Commission on Human Rights
Rulings on Discrimination Complaints for August and September
The Kentucky Commission on Human Rights Board of Directors met earlier this month to rule on discrimination complaints on behalf of the Commonwealth of Kentucky. The commission dismissed 10 complaints with findings of no probable cause to believe discrimination occurred. The body ruled to accept three case withdrawals without settlements but with the right to file private civil suits. Also accepted was one case withdrawal resolved with an undisclosed settlement between the complainant and respondent.
At its August meeting, the commission ruled to approve one conciliation agreement, dismiss 46 cases with findings of no probable cause to believe discrimination occurred, and accept one case withdrawal without settlement but with the right to sue and five case withdrawals resolved with private settlements.

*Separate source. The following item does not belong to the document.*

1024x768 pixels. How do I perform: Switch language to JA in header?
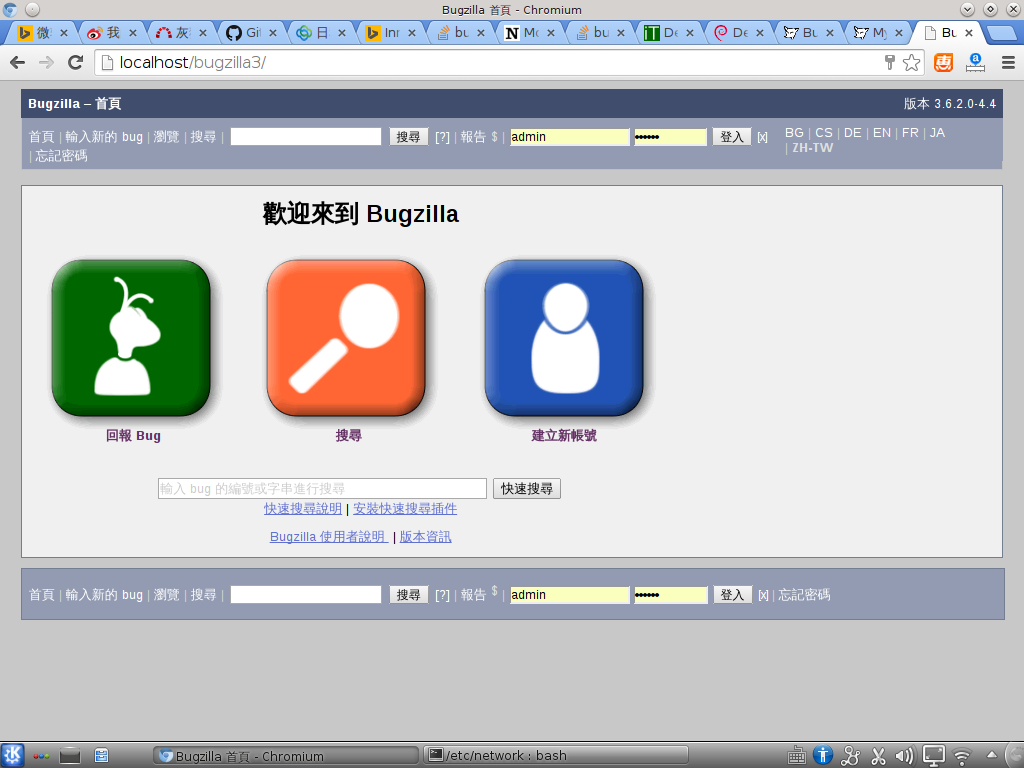[x=937, y=132]
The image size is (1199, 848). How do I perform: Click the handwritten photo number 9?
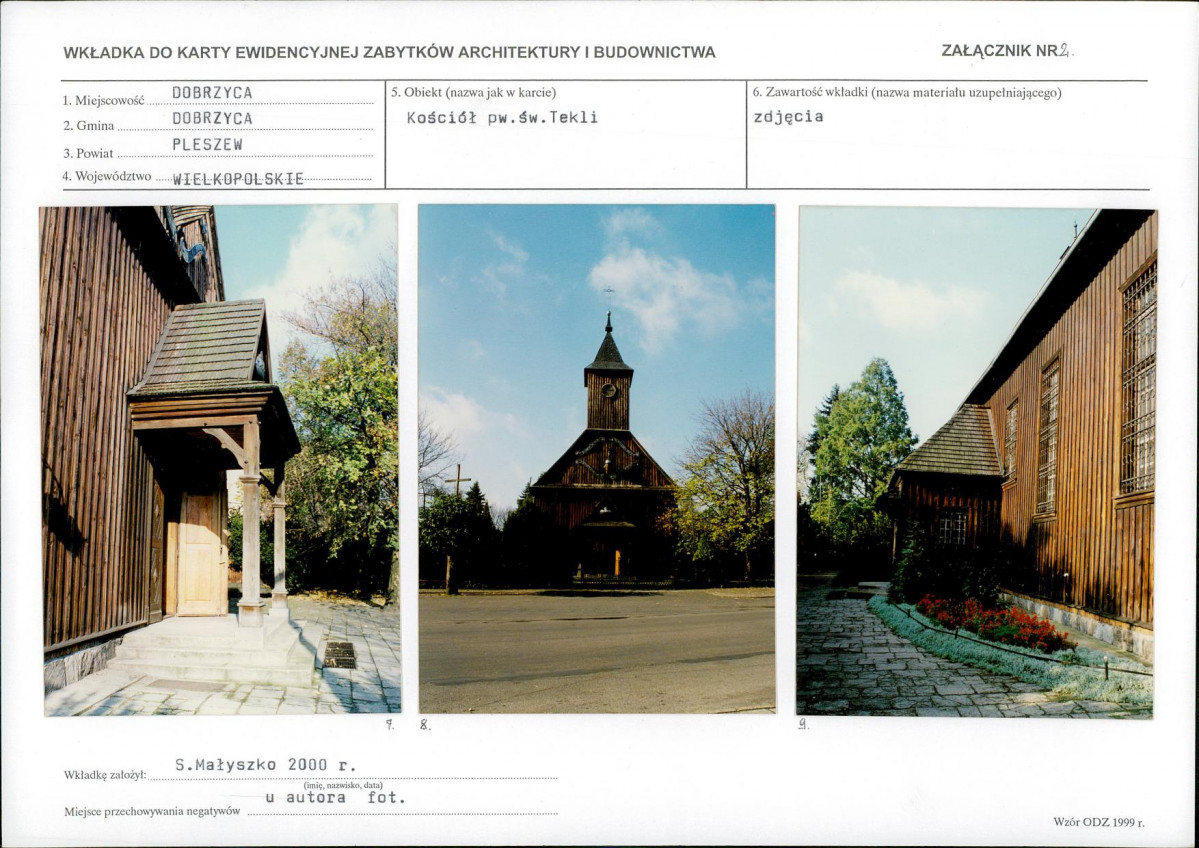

Conciliation agreements are similar to settlements.
In the case of Deanna Latanzio v. the McDonalds Restaurant in Owensboro, Ky., Latanzio alleged the company discriminated against her based on a perceived disability in the area of employment, a violation of the Kentucky Civil Rights Act (KRS 344.040) and the U.S Americans with Disabilities Act. She alleged that a customer of the McDonalds who routinely harassed her based on disability complained about Latanzio’s behavior and that management disciplined Latanzio without giving her the opportunity to defend the charge. Latanzio alleged she had previously reported the customer’s harassment to management in an effort to seek help. Latanzio said she believed she was disciplined based on the customer's harassment of a perceived disability and that the company disciplined her based on it.
The Owensboro McDonalds denied all violations of discrimination and asserted that it did not discriminate against Latanzio by either subjecting her to customer harassment or disciplining her based on any perceived or real disability.
Before the commission made a determination, the parties agreed to conciliate the matter. McDonalds agreed to compensate Latanzio in the amount of $3,000 and affirmed that it will investigate any future allegations of unlawful harassment and correct any such harassment or hostile behavior. The branch agreed to undergo civil rights compliance training and compliance monitoring by the commission.
The Kentucky Commission on Human Rights is the state enforcement authority of the Kentucky Civil Rights Act and federal civil rights laws. The Kentucky Civil Rights Act protects people from discrimination based on the protected classes of race, color, religion, national origin, sex, age, disability, familial status and tobacco smoking status. The law applies with varying requirements to the jurisdictions of employment, public accommodations, housing and financial transactions. The commission has the authority to investigate private club memberships for discrimination under the Kentucky Tax Code.